A new study shows that volcanic “fire fountains” erupting from the surface of the moon were most likely fueled by carbon monoxide gas.

Discovery News reports that scientists have re-analyzed the orange and green glass beads discovered in soil samples brought back from the moon in the early 1970s using modern analysis techniques.

The glass beads are “thought to be the product of fire-fountain eruptions, in which a jet of basaltic lava erupts through a vent, spattering droplets of lava that cool quickly to form glass,” explains Bruno Scaillet of the University of Orleans in France in an article in this week’s Nature Geoscience.

The lunar volcanic glasses are thought to be the product of fire-fountain eruptions, in which a jet of basaltic lava erupts through a vent, spattering droplets of lava that cool quickly to form glass.

Current research suggests that the moon was formed when a planetary body – around the size of Mars – known as Theia crashed into Earth when the solar system was young.

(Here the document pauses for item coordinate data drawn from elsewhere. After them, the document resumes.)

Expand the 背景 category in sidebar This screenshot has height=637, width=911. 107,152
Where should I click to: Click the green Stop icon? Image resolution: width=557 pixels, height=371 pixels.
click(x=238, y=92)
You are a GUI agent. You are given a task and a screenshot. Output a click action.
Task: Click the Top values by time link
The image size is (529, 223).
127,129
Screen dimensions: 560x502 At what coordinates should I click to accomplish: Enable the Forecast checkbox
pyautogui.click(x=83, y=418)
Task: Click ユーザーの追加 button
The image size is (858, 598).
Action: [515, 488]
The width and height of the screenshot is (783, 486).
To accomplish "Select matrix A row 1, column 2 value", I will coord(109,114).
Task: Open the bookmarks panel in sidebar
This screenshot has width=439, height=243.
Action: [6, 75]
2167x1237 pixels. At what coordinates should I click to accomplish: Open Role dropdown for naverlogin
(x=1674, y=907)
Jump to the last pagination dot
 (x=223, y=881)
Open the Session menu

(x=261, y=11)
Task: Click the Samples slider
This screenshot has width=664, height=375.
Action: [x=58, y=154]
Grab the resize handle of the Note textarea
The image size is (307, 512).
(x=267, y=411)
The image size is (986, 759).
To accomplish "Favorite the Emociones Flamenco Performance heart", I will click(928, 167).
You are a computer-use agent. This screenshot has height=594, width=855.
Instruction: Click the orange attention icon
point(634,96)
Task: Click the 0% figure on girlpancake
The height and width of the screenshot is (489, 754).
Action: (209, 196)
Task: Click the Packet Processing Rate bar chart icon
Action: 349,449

Scientists believe that for a long time, the moon’s surface was different from the unmoving landscape of today.

In the beginning, the lunar surface was an active hotbed of magma that bubbled up from below to spew into the air like a fountain of fire, reports Space.com. Scientists, who have long been unsure of what drove these explosions, now believe the reason behind the eruptions was carbon monoxide.

While water and sulfur would have contributed to the fiery fountains, “the main driver is carbon,” said Alberto Saal, co-author of the study and geologist at Brown University in Providence.

The carbon is the one that is producing the large spectacle. With a little bit of water, with a little bit of sulfur — but the main driver is carbon.

Saal explains that this finding suggests the early moon was similar to the makeup of Earth. The elements “are very similar to the lava that formed the ocean floor of the Earth,” he said.

All these volatile elements [… ] are in concentrations that are very similar to the lava that formed the ocean floor of the Earth.